I can be slow at times. When I was a young boy I spent quite a lot of time with my alcoholic grandfather, my old man’s old man. Whenever Gran’pa was well-oiled he’d do a sad little vaudeville routine, dancing around with spoons in this hand, tapping them on his knee like castanets, or rolling up a napkin and sticking it under his nose like faux mustachios. Ask any of my siblings to impersonate Gran’pa and they’ll immediately reach for a napkin, such is the man’s enduring legacy.
Now, there’s a joke that Gran’pa used to tell. It involved a policeman talking to a hippie who had witnessed a crime--this was back in the late 60s, early 70s, mind you. The policeman asks, “Was he a tall man?” And, according to Gran’pa, the hippie replies, “Not a tall man.”
“Was he a tall man? Not a tall man.”
I didn’t get it.
I didn’t get it when I was five years old, didn’t get it when I was six, nor when I was seven or eight. But then one day as I was walking home from Holy Family (my grade school) I mulled over the joke, trying to understand the enigmatic punch line.
“Was he a tall man? Not a tall man . . . Was he a tall man . . .”

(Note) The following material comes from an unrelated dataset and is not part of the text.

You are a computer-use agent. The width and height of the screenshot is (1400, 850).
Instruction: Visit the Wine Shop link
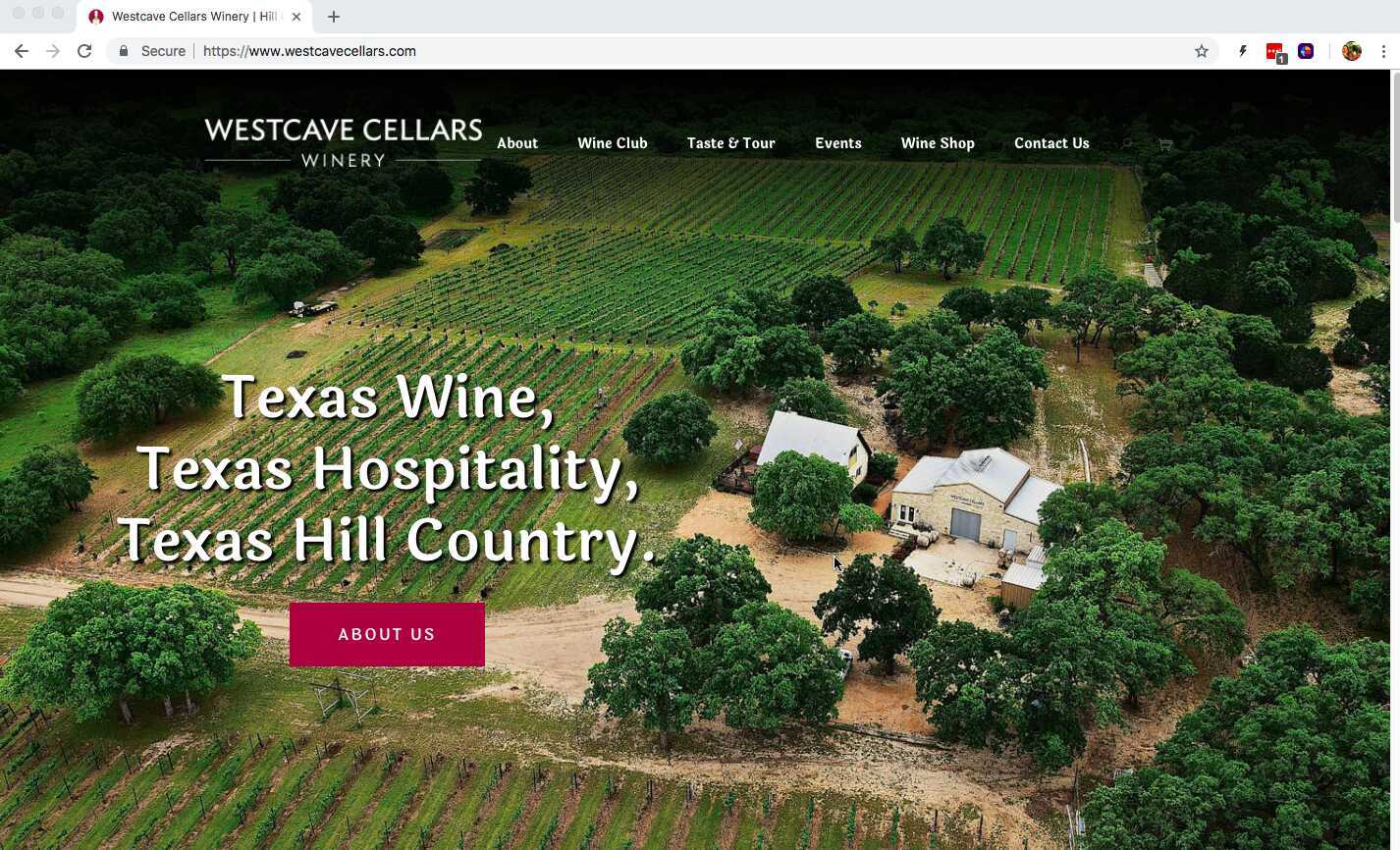tap(938, 143)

The problem was my grandfather’s Boston Irish working-class accent which lent the two lines a cadence that had thrown me far off course. After repeating the line a good dozen times or so, changing the intonation and pausing, it finally dawned on me what Gran’pa was saying: “Was he a tall man?” the police asks the hippy to which he replies, “Not at all, man.”
You might suppose that the heavens opened up and a choir of angels started singing, “Hallelujah!” but no. Instead, I shouted, “That is the stupidest joke in the world!”
“Think with your big head,” my father had said.
I went back to my room and started packing my things. “Think with your big head . . . Think with your big head . . . Think with your big . . .” Then it hit me. “Oh dear.”